When it comes to the financial markets, it is a rule of thumb that past success is a poor indicator of future performance. Sadly, it turns out, that's also the case with political science.
Take the latest offering from one of the field's best and brightest. Kenneth N. Waltz, a decorated professor at Columbia University and the University of California at Berkeley, is dean of the "neorealism" school in international relations theory — a deep thinker whose 1965 book "Man, the State, and War" revolutionized our understanding of how nation-states behave.
Of late, however, Mr. Waltz has turned his attention to a more contemporary international security dilemma, with considerably less satisfactory results. In an article in the latest issue of the journal Foreign Affairs, Mr. Waltz makes the case that the current hubbub over the Islamic Republic of Iran's nuclear program is overblown. In his view, a nuclear-armed Iran would be a neutral — indeed, even a beneficial — development for regional security, spurring "balancing" by other nations and generally leading to a more stable Middle East.
I wish that were so, but Mr. Waltz's argument falls flat on at least two fronts.
The first has to do with the Iranian regime's rationality. At the heart of Mr. Waltz's contention that Iran should be allowed to get the bomb is the assumption that, at the end of the day, its leaders are "perfectly sane ayatollahs."
That issue has been debated hotly for years. Skeptics allude to the fact that parts of the Iranian government — most notably Iranian president Mahmoud Ahmadinejad and his ideological fellow-travelers — espouse a millenarian worldview to argue that the Iranian regime writ large is both irrational and apocalyptic. Others, however, point to the conduct of Iran's "realist" camp, headed by former President Ali Akbar Hashemi Rafsanjani, as proof that Iran's leaders are supremely pragmatic in nature.
To some extent, both are right. Iran is anything but a political monolith, and its official ideological spectrum stretches from the messianic conservatism of Mr. Ahmadinejad's spiritual mentor, the Ayatollah Mohammad Taqi Mesbah-Yazdi, on the far right to the more progressive "reformist" ideas of former president Mohammad Khatami, now a leader of the "Green" movement. (Informally, Iran's political scene is wider still and includes dissidents seeking the outright abandonment of the Islamic republic in favor of a more representative, post-theocratic polity.)
The question, rather, is whether the political faction currently in power in Tehran is capable of being deterred in the way Mr. Waltz envisions. There still is considerable uncertainty on that score, and, given the notorious opaqueness of Iran's internal power politics, world leaders simply cannot afford to be sanguine about the how the Iranian regime — which is still officially radical and revolutionary — might behave once it possesses a nuclear weapon.
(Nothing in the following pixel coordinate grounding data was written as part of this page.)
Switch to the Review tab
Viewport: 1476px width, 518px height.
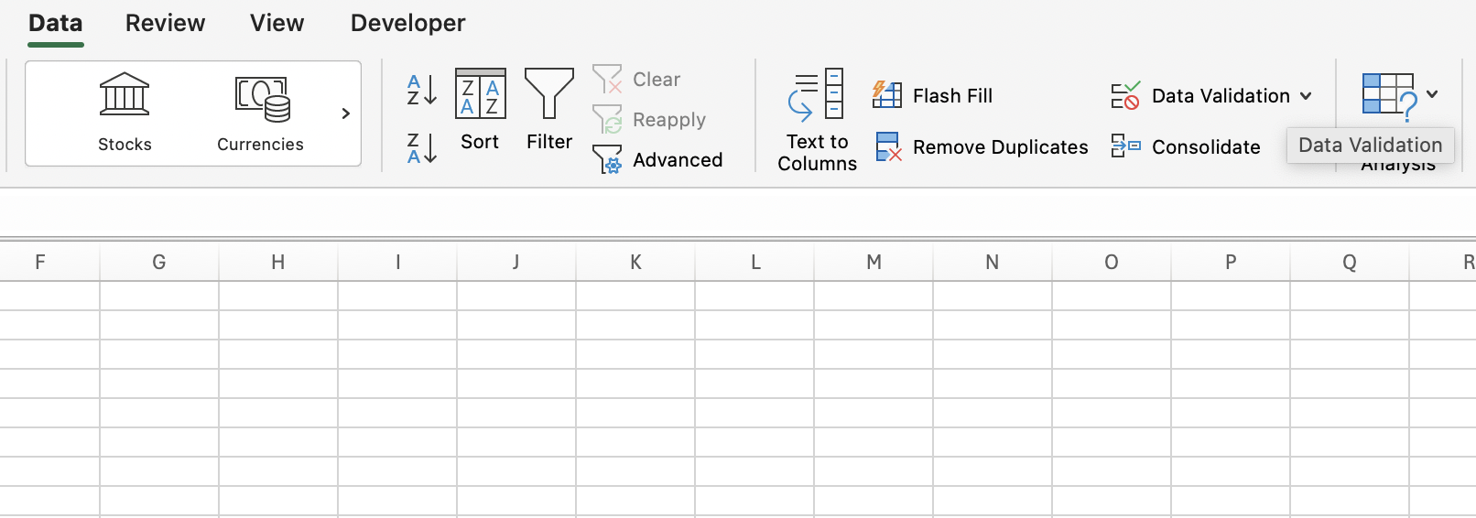[x=165, y=23]
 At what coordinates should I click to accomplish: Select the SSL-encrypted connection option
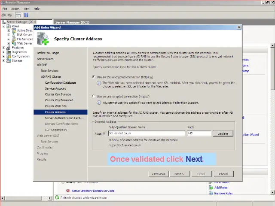tap(94, 77)
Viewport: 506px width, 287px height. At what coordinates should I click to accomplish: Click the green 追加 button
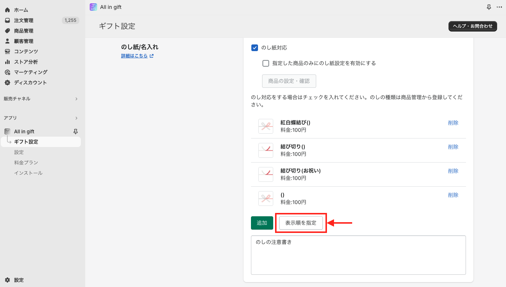click(x=262, y=223)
Mr. Waltz's second spurious contention is that Iran's nuclearization will have a beneficial and stabilizing effect on the Middle East. He identifies Israel's long-running "regional nuclear monopoly" as the root of the current crisis — and Iran's will to atomic power as the logical (if belated) response to it. But Israel's 4-decade-old nuclear hegemony in the Middle East has proved so remarkably durable precisely because other regional states, whatever their public animus toward the Jewish state, have tended to view it as a mature nuclear possessor. Israel's "Samson option," in other words, is seen regionally as much more shield than sword.
Iran's nuclear program, by contrast, is viewed as just the opposite. One need only look at the recent frenzied nuclear plans of Iran's neighbors — from the wealthy petro-states of the Gulf to impoverished Yemen — to grasp the depths of their unease over Iran's potential emergence as a nuclear power. The activism of those countries, moreover, speaks volumes about how they think Iran is likely to behave once it crosses the nuclear threshold.
In the context of the Middle East, then, balancing isn't likely to be the panacea Mr. Waltz suggests. It is, however, a sure-fire recipe for a new nuclear arms race — and a nightmare for U.S. and allied nonproliferation efforts.
None of this is accounted for in Mr. Waltz's piece, which brushes away concerns about Iranian intentions and the destabilizing effect an atomic Iran is bound to have on the Greater Middle East in favor of easy allusions to nuclear balance-of-power politics.
All of this must be music to the ears of the ayatollahs. Iran's leaders have long sought to convince the world that their nuclear ambitions are both legitimate and benign. Indeed, last summer, Iran's Revolutionary Guards went so far as to publicly make the case that "the day after Iran's first nuclear test is a normal day" — in other words, that the world should not fear the coming Iranian nuclear age. Now, it seems, one of the bastions of the American political science establishment is intent on making their argument for them.